Consta dos autos que o óbito de Edson Rodrigues Simões, filho de José Rodrigues Simões Júnior, foi decorrente de acidente ocorrido com a queda de baleeira ao mar, que ocasionou a morte de 36 ocupantes. Foi constatado que a causa do acidente foi a negligência da Petrobrás na manutenção, bem como na falta de treinamento para abandono da plataforma e de pessoal marítimo capacitado para avaliar o estado do material e dos equipamentos, principalmente os de acionamento do sistema de liberação da baleeira antes da descida.

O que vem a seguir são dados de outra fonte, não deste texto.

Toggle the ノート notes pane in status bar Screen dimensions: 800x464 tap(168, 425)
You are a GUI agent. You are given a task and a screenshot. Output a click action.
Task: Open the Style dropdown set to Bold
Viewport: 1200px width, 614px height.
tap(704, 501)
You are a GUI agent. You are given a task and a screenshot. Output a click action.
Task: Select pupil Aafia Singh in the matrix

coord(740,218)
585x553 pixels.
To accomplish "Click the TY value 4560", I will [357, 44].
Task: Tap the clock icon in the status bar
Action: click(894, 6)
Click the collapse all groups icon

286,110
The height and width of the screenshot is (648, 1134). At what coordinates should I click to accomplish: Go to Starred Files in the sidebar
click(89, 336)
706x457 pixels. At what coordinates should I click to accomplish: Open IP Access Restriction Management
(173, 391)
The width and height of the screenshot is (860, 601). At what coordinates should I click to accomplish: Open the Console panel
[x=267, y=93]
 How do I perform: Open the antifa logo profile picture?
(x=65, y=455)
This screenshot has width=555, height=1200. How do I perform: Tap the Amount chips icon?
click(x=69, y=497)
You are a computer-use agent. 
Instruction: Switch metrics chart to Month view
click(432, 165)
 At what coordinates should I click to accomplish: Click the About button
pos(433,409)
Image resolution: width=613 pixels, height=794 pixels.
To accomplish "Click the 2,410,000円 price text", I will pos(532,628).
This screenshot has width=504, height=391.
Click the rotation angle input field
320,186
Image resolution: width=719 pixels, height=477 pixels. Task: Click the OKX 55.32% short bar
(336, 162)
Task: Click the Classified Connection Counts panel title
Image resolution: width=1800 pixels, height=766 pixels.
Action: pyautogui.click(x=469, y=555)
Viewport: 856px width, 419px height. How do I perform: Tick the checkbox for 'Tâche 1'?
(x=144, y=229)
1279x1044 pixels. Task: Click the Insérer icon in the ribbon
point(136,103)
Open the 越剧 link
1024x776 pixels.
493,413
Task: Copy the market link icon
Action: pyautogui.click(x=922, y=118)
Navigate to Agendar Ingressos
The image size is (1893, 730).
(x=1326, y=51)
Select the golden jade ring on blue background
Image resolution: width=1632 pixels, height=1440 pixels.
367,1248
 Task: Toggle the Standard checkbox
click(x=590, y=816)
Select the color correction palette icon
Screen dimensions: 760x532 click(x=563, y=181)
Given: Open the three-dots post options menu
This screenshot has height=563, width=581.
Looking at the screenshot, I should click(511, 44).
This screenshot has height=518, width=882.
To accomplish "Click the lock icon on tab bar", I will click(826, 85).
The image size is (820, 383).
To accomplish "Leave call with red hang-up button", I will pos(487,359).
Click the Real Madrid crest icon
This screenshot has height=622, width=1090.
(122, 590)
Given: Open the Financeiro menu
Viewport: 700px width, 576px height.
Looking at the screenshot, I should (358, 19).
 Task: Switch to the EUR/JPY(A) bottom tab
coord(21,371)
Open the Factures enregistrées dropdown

Ao analisar o recurso, o ministro Jorge Scartezzini ponderou que, ante as peculiaridades do caso, a manutenção do valor da indenização arbitrado pelo TJ-RJ, de 500 salários mínimos para cada um dos autores, pais, denota eqüidade e moderação, não implicando enriquecimento sem causa. O ministro entende que, quanto aos parâmetros usualmente considerados à aferição do excesso ou insuficiência no arbitramento do quantum indenizatório de danos morais - gravidade e repercussão da lesão, grau de culpa do ofensor, nível socioeconômico das partes -, faz-se imprescindível somar o número de lesados, a quantidade de integrantes envolvidos no pedido.